Sehingga siapapun yang berusaha mencegah perpecahan jemaat yang sengaja memecahkan dirinya dari komunitas sesat sebagai sebuah cara untuk menyelamatkan dirinya sendiri (sebab siapa sih pendeta yang peduli dengan penyesatan tipikal seperti ini karena lebih memilih membela korps dan agar demi kasih..biarkanlah yang sesat tetap sesat yang penting gue tetap ajarkan kasih???) dari ajaran yang selama ini menggembalakan jiwa mereka berdasarkan usaha menyimpangkan perkataan dan ajara Kristus,  ia harus merenungkan peringatan rasul Paulus ini juga:

Aku heran, bahwa kamu begitu lekas berbalik dari pada Dia, yang oleh kasih karunia Kristus telah memanggil kamu, dan mengikuti suatu injil lain, yang sebenarnya bukan Injil. Hanya ada orang yang mengacaukan kamu dan yang bermaksud untuk memutarbalikkan Injil Kristus.Tetapi sekalipun kami atau seorang malaikat dari sorga yang memberitakan kepada kamu suatu injil yang berbeda dengan Injil yang telah kami beritakan kepadamu, terkutuklah dia. Seperti yang telah kami katakan dahulu, sekarang kukatakan sekali lagi: jikalau ada orang yang memberitakan kepadamu suatu injil, yang berbeda dengan apa yang telah kamu terima, terkutuklah dia. Jadi bagaimana sekarang: adakah kucari kesukaan manusia atau kesukaan Allah? Adakah kucoba berkenan kepada manusia? Sekiranya aku masih mau mencoba berkenan kepada manusia, maka aku bukanlah hamba Kristus.
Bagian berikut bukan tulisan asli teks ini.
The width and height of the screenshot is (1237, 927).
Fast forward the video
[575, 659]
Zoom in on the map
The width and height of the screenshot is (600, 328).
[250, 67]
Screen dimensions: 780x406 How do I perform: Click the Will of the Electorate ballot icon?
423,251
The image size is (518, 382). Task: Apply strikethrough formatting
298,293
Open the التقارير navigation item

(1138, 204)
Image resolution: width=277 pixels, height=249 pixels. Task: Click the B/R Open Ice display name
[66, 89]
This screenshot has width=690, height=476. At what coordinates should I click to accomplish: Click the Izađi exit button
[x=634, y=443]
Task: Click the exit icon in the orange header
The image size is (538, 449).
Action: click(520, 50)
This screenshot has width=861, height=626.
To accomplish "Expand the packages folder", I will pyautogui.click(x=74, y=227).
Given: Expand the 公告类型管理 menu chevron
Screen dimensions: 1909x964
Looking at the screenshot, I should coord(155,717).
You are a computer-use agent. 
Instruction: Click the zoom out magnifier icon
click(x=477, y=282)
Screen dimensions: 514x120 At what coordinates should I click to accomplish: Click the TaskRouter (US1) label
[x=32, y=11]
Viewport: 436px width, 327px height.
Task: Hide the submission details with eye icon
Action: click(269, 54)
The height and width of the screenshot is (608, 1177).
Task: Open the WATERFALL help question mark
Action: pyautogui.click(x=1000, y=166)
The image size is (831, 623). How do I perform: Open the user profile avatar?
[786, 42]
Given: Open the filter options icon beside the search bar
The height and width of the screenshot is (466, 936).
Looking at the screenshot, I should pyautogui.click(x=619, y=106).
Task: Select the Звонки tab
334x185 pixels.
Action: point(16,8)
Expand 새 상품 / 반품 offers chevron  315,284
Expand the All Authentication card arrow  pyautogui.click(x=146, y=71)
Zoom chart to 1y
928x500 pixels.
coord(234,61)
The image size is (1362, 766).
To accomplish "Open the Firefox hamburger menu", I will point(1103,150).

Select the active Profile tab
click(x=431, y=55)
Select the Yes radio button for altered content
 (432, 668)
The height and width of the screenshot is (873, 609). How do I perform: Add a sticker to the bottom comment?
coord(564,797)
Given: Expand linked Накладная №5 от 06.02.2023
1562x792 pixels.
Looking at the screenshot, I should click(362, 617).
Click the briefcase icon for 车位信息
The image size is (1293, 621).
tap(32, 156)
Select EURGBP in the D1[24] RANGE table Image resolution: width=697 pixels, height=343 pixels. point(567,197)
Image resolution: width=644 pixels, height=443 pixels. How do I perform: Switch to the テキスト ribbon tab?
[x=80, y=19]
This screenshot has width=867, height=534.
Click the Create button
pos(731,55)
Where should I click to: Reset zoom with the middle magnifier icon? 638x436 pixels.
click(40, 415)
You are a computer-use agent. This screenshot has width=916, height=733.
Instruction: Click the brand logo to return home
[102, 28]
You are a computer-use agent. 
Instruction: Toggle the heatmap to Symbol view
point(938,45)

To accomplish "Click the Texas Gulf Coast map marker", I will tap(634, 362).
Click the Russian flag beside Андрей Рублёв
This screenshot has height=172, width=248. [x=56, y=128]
Sebab aku menegaskan kepadamu, saudara-saudaraku, bahwa Injil yang kuberitakan itu bukanlah injil manusia. (Galatia 1:6-11)

Para pendeta atau gembala seharusnya bersuara…jika perlu berteriak keras jika ada bahaya mengintai dan menyusup ditengah-tengah jemaatnya. Bukan mengupayakan perdamaian dengan penyusup! Entah apa yang ada di pikiran anda, jika anda tidak mau menjadi gembala yang baik bagi domba-dombamu… dengan cara  mingkem, dan melawan perpecahan tanpa melakukan koreksi atas penyesatan yang berlangsung?

Apakah ini yang sedang anda kejar: Adakah kucoba berkenan kepada manusia? Jika ini adalah problemnya, maka belajar dan renungkan apa yang dikatakan rasul Paulus berikut ini: Sekiranya aku masih mau mencoba berkenan kepada manusia, maka aku bukanlah hamba Kristus. Sebab aku menegaskan kepadamu, saudara-saudaraku, bahwa Injil yang kuberitakan itu bukanlah injil manusia.